No. The ones that don't want the vaccine (and don't have a real medical reason not to) have to take the goddamn vaccine. Their beliefs are objectively wrong, and if they want to live in society, they have to do their part.

Bodily autonomy is very important to me, but it does not mean that you are allowed to cause real harm to others' bodies.

The antivaxxers have nothing. They're ridiculous morons who try to undermine society. Meet fire with fire, marginalize these idiots if they refuse to get their shit together.

What do you say to people who eagerly took the initial 2-dose vaccine series but aren't interested in perpetual boosters every 6 months? Are they antivaxxers? Do they need to be marginalized?

The neutralizing antibodies generated after vaccination wane very quickly and the vaccines do not prevent infection or transmission. There are even breakthrough cases happening in people who are just 2-3 months out from their second dose.

I flew halfway around the world to get vaccinated and when I was in the US earlier this year, observed that the people who were most confident and even cavalier about forgoing preventative measures like mask wearing and social distancing were people who were fully vaccinated.

If vaccinated people who harbor objectively wrong beliefs about what the vaccines actually do engage in behavior that causes "real harm to other's bodies", do they need fire and brimstone too?
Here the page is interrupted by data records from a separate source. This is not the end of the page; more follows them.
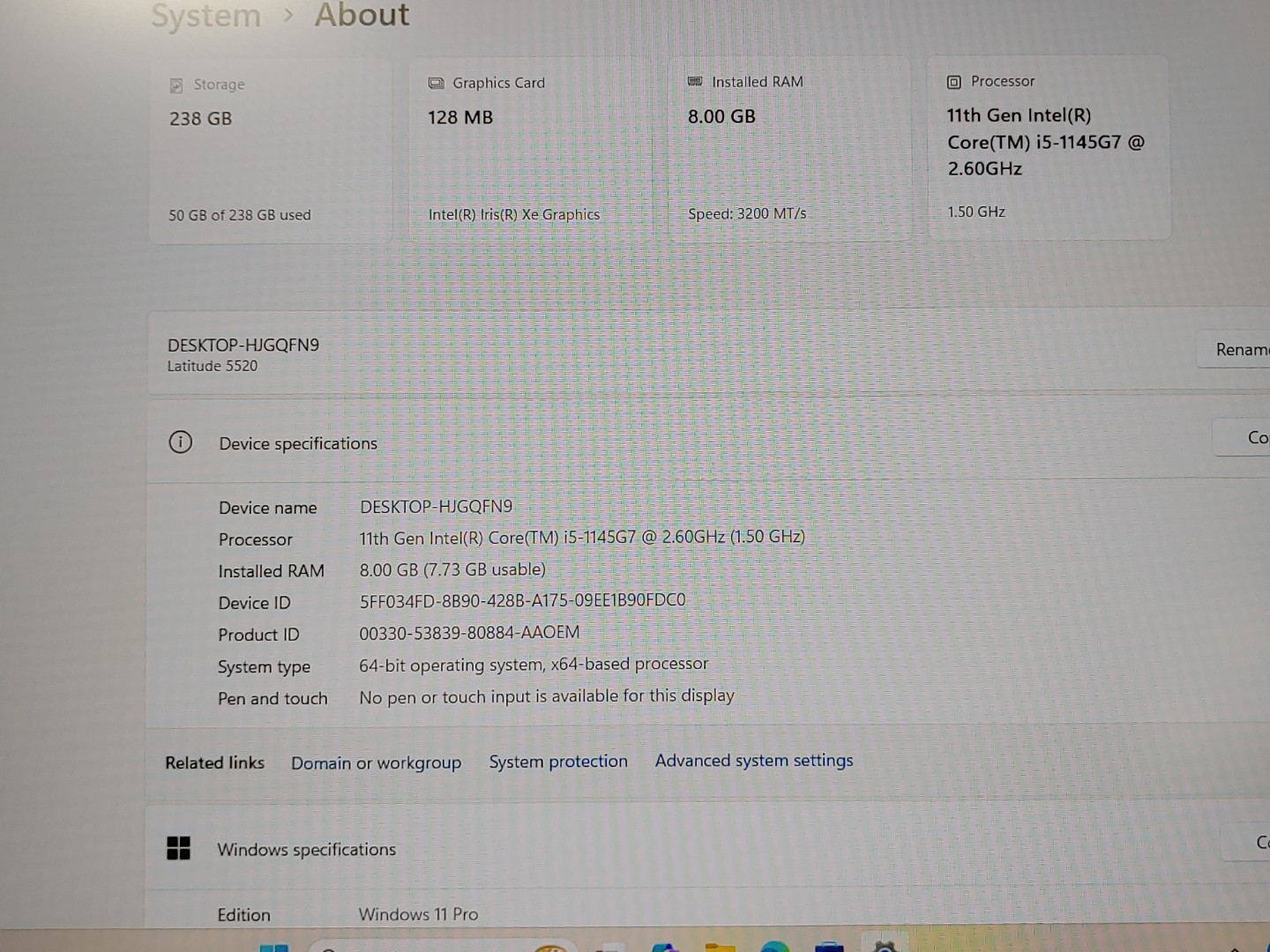Click the Graphics Card icon
The image size is (1270, 952).
tap(436, 82)
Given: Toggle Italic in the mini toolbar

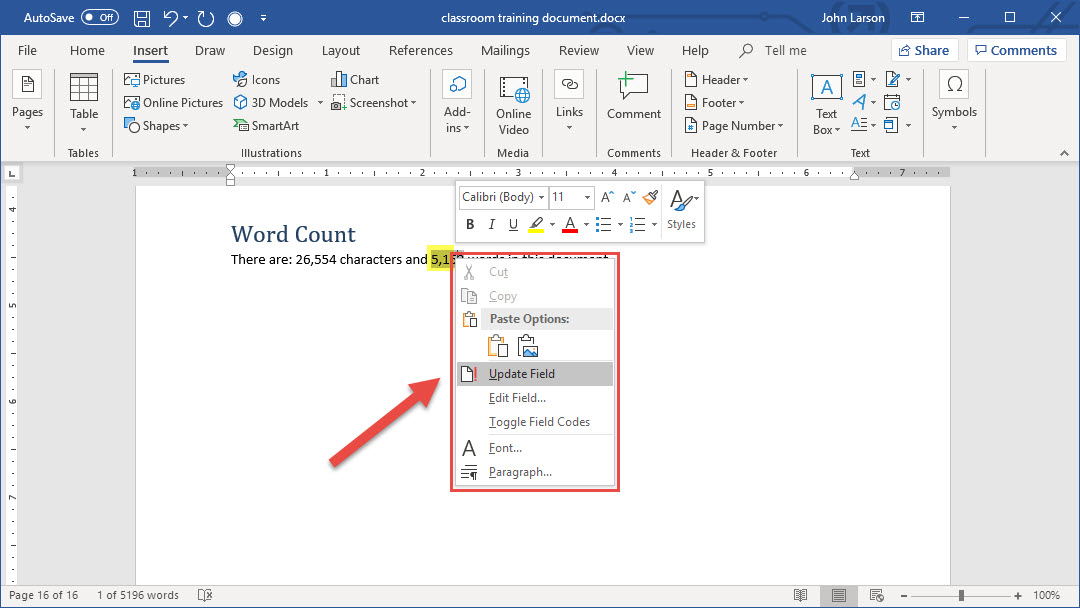Looking at the screenshot, I should [x=491, y=225].
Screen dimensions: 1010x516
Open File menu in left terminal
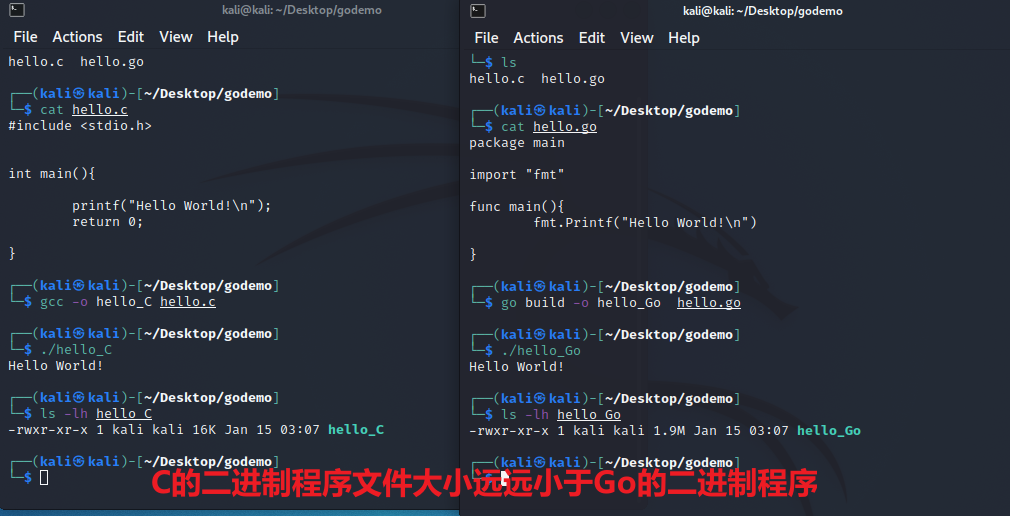(x=25, y=37)
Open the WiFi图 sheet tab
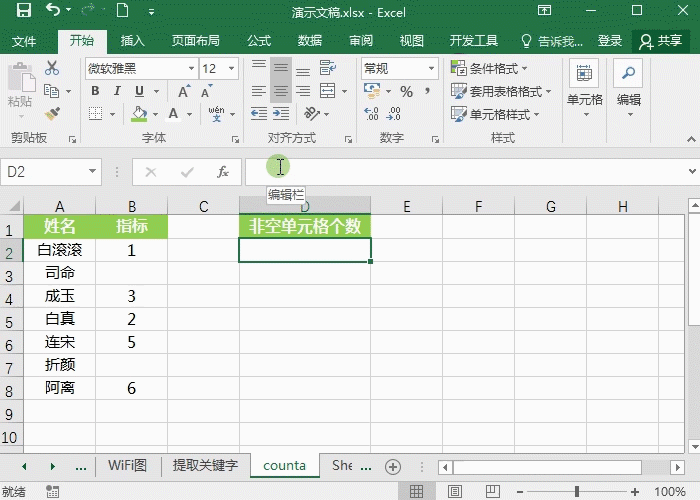The height and width of the screenshot is (500, 700). click(x=127, y=466)
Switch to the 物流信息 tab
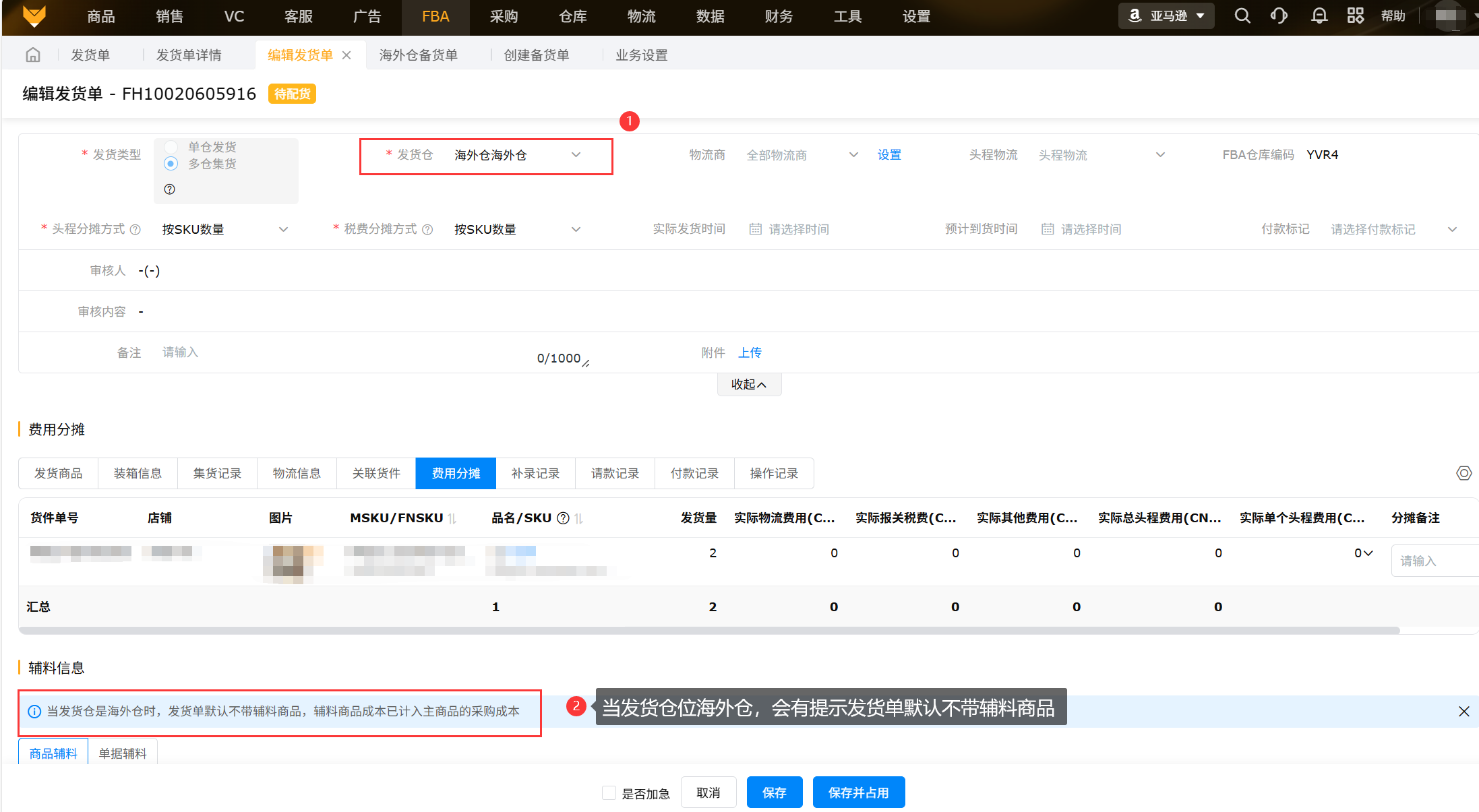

> What do you say to people who eagerly took the initial 2-dose vaccine series but aren't interested in perpetual boosters every 6 months? Are they antivaxxers? Do they need to be marginalized?

I don't know. It's difficult. So let's focus on the easy one: the idiots who won't get their first dose.

> The neutralizing antibodies generated after vaccination wane very quickly and the vaccines do not prevent infection or transmission. There are even breakthrough cases happening in people who are just 2-3 months out from their second dose.

Of course there are breakthrough cases. The vaccines aren't 100% effective. That's not the point.